Em um novo cenário, o epidemiologista aponta a necessidade de reconstruir a confiança nas vacinas e no sistema de saúde, tendo como um dos principais desafios conquistar a atenção primária. Segundo ele, é necessário que frascos menores com menos doses de vacina sejam disponibilizados, para que todas as unidades de saúde possam ter as vacinas. Hoje, como os frascos ainda são para várias doses, muitas vezes as equipes de secretarias municipais de saúde estão concentrando as vacinas em algumas unidades e isso faz com que existam barreiras de acesso para os cidadãos.
“A pessoa se organiza para ir num determinado posto de saúde, em um determinado horário pra depois ir pro trabalho ou na saída do trabalho e não consegue o acesso à vacina porque ela tem que ir em outra unidade, em horário que é incompatível com ela. Então ainda temos algumas barreiras de acesso para poder resolver, mas as mensagens hoje já mostram claramente uma intenção de engajar a população para um problema sério e para melhoria da cobertura vacinal”, explica o epidemiologista.

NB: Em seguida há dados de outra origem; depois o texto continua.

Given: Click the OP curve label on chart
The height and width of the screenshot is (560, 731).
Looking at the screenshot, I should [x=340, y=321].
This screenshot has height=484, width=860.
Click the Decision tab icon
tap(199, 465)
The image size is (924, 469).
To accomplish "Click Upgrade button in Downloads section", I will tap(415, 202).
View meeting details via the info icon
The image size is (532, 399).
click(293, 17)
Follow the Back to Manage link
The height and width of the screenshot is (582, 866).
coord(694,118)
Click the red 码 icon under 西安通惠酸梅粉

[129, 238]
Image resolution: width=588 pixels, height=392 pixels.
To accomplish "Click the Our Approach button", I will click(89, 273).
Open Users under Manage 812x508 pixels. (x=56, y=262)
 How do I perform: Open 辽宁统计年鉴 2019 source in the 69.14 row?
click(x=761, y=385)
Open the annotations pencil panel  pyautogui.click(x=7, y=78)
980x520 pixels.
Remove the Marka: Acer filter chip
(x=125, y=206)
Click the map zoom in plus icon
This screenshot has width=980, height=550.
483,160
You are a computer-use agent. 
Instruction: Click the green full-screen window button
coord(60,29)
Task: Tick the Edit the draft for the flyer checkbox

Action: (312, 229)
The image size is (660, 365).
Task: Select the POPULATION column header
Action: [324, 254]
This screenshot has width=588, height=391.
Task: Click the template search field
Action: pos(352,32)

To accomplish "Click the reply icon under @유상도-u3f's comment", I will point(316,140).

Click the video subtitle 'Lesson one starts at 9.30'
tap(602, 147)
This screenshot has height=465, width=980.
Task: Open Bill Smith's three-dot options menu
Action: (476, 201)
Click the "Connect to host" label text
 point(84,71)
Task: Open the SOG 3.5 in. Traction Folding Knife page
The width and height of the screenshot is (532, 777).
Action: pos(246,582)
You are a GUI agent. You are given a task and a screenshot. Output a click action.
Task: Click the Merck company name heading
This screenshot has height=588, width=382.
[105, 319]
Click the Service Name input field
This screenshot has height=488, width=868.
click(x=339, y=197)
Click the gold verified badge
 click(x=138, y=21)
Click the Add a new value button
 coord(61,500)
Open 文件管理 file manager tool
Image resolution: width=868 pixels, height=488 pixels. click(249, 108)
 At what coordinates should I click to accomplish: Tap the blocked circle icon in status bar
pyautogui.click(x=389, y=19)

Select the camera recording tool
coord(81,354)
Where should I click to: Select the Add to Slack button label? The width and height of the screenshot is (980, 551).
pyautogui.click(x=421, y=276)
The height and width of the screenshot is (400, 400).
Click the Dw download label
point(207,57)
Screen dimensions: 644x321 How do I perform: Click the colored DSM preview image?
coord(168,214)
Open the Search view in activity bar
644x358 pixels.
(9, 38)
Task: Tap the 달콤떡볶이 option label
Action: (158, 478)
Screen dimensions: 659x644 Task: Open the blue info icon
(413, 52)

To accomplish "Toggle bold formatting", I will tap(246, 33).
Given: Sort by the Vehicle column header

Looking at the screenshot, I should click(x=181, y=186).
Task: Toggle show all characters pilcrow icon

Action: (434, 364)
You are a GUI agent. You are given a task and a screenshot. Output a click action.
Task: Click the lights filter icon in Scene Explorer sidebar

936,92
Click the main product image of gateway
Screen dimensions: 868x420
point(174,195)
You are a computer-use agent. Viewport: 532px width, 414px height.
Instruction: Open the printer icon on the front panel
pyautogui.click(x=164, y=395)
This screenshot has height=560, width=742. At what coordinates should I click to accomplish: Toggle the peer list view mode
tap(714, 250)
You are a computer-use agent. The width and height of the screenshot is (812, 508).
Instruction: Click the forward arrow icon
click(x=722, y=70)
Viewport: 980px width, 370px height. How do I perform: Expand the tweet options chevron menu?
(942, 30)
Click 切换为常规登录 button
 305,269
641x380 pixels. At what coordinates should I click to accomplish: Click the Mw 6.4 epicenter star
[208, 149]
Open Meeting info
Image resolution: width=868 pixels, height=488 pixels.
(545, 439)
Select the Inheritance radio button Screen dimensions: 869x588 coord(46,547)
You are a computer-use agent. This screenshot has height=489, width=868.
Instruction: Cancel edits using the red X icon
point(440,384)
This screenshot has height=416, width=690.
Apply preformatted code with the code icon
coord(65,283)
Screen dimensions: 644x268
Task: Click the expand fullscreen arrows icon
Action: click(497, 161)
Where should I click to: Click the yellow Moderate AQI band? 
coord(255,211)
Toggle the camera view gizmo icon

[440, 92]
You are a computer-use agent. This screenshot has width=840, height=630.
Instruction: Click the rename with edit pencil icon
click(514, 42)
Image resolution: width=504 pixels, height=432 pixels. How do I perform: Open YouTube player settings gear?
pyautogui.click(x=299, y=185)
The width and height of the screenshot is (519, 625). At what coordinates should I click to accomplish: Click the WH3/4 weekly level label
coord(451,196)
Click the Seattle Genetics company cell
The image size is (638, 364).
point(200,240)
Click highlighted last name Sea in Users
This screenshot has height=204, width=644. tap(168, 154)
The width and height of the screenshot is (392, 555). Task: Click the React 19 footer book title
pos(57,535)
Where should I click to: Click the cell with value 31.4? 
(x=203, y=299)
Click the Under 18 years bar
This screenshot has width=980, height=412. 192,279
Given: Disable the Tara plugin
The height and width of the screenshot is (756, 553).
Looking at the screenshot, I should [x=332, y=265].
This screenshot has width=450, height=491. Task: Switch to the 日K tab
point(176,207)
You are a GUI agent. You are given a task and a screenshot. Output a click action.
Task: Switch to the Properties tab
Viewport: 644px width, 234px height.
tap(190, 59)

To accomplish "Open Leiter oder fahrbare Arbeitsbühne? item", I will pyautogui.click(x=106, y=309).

O especialista destaca ainda a necessidade de se atentar às doses de reforço, uma vez que a imunização contra todas as doenças respiratórias tem essa necessidade. A vacina da gripe, por exemplo, tem dose de reforço porque há inúmeras mudanças em várias questões e isso diminui a eficácia ao longo do tempo.
O Brasil foi bem sucedido na vacinação?
A emergência sanitária foi reconhecida como pandemia pela Organização Mundial de Saúde (OMS) em 11 de março de 2020. No Brasil, o enfrentamento ao vírus esbarrou em posturas negacionistas do então governo federal, na desigualdade social e em uma rede de saúde com estruturas precarizadas, apesar de altamente capilarizada.